(PROVIDED RECORDS begins)

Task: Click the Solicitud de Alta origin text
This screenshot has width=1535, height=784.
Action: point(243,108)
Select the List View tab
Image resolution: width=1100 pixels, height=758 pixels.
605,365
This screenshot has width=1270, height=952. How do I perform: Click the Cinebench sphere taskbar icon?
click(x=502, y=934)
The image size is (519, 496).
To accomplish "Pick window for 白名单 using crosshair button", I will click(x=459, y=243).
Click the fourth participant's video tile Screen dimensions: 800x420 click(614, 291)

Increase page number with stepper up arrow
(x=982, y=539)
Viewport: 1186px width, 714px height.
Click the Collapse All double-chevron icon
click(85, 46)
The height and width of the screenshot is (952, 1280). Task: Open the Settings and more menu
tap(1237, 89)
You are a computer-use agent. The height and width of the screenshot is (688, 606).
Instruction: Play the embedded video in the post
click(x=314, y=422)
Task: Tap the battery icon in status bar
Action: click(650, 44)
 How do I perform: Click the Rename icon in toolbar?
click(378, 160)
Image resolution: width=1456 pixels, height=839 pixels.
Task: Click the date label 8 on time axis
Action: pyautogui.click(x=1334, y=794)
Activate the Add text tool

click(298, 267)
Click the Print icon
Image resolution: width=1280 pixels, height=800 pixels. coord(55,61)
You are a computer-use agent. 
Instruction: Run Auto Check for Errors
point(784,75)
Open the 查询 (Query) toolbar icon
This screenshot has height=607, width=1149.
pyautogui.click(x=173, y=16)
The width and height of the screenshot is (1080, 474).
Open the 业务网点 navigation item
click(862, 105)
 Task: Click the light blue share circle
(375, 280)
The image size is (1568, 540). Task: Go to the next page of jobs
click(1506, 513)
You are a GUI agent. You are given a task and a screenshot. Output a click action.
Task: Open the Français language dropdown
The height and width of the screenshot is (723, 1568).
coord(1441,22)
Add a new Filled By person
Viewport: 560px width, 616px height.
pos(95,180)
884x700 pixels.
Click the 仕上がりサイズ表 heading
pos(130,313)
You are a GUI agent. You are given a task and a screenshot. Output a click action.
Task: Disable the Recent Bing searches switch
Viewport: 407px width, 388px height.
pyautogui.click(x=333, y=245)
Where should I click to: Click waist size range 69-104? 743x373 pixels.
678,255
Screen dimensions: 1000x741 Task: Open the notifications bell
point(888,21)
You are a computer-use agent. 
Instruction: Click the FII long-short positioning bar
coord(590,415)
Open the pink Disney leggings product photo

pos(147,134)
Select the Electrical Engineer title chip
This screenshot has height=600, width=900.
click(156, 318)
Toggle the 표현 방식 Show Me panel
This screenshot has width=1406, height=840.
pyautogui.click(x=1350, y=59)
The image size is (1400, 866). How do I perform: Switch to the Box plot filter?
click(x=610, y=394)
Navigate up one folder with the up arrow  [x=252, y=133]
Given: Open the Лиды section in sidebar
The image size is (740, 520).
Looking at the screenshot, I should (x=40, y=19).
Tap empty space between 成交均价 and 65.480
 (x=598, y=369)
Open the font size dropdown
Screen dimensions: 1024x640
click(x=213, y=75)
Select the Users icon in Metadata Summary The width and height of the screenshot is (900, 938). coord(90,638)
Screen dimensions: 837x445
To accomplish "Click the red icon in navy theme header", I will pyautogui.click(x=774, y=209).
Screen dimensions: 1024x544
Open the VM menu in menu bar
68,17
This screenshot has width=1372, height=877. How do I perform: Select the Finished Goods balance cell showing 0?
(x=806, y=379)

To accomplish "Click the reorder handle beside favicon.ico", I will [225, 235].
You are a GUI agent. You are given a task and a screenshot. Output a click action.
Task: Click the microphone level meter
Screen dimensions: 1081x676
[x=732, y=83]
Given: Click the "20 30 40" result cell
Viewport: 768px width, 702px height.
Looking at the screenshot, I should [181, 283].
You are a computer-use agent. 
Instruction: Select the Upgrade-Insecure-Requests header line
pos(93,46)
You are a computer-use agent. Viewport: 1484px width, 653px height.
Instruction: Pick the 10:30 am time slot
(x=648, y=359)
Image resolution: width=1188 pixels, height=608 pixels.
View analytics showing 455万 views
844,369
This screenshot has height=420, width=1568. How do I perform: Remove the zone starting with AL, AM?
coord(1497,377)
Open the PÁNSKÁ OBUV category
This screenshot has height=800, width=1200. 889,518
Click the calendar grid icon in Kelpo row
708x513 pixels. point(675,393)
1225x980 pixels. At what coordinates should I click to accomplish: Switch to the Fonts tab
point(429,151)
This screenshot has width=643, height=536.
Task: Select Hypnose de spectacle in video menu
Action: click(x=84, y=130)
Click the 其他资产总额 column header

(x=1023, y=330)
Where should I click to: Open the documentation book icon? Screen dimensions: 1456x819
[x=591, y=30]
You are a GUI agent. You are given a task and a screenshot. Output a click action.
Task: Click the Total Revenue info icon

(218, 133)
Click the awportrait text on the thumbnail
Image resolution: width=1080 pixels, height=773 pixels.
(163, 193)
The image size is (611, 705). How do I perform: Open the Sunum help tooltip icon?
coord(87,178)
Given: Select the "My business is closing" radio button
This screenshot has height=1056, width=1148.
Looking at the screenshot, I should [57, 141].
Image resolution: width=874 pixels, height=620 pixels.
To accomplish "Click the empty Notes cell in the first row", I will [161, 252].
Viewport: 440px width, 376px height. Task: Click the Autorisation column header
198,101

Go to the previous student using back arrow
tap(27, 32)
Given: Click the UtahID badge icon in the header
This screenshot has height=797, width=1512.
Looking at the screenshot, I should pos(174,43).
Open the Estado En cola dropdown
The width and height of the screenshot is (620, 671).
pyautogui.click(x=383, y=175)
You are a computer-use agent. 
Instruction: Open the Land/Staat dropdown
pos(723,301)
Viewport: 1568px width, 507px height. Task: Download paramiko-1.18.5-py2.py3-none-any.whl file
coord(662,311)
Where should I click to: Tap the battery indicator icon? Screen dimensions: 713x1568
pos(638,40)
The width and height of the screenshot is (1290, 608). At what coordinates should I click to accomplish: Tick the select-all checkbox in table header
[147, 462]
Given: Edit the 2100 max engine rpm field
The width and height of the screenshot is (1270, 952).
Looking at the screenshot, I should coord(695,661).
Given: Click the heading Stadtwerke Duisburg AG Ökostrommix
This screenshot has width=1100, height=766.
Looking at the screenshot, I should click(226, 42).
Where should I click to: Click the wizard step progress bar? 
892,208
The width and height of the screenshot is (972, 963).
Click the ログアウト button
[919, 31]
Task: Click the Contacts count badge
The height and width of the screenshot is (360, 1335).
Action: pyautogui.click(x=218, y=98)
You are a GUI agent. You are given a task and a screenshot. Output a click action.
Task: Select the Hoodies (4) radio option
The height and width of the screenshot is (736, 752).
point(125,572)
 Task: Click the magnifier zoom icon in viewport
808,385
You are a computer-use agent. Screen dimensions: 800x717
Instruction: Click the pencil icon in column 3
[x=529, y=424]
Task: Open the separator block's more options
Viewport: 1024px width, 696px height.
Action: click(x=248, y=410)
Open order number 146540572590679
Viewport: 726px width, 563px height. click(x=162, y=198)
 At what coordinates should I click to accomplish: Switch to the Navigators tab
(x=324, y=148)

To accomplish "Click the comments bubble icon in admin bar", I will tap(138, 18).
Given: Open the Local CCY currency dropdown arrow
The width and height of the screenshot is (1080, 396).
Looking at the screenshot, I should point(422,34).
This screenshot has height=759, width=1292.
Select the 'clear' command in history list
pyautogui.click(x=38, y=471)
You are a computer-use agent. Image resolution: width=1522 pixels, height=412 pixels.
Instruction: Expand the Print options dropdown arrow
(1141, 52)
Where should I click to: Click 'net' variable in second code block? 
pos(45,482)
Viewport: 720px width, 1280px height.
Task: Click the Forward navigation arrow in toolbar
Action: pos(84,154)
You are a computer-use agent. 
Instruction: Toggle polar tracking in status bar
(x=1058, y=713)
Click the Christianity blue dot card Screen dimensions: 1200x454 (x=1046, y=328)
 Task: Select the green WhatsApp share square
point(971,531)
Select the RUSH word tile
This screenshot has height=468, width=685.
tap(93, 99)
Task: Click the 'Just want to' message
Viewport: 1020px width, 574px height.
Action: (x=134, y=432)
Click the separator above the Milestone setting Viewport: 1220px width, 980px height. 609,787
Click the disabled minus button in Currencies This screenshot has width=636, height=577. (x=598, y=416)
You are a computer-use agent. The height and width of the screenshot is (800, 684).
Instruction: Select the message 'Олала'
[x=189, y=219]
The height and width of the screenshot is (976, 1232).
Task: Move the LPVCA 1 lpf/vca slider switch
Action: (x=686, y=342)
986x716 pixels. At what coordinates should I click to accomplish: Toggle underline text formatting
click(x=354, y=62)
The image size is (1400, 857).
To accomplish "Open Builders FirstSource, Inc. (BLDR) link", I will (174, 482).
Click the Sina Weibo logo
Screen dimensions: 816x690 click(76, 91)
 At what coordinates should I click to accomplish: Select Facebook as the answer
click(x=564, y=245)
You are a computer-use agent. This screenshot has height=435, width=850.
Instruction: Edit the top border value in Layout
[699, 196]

(PROVIDED RECORDS ends)

### HOW TO COMPLETE THIS TASK
Extract exactly the leading lines of the data, stopping at and including the line with "Viewport: 1186px width, 714px height.".

### SOLUTION
Task: Click the Solicitud de Alta origin text
This screenshot has width=1535, height=784.
Action: point(243,108)
Select the List View tab
Image resolution: width=1100 pixels, height=758 pixels.
605,365
This screenshot has width=1270, height=952. How do I perform: Click the Cinebench sphere taskbar icon?
click(x=502, y=934)
The image size is (519, 496).
To accomplish "Pick window for 白名单 using crosshair button", I will click(x=459, y=243).
Click the fourth participant's video tile Screen dimensions: 800x420 click(614, 291)

Increase page number with stepper up arrow
(x=982, y=539)
Viewport: 1186px width, 714px height.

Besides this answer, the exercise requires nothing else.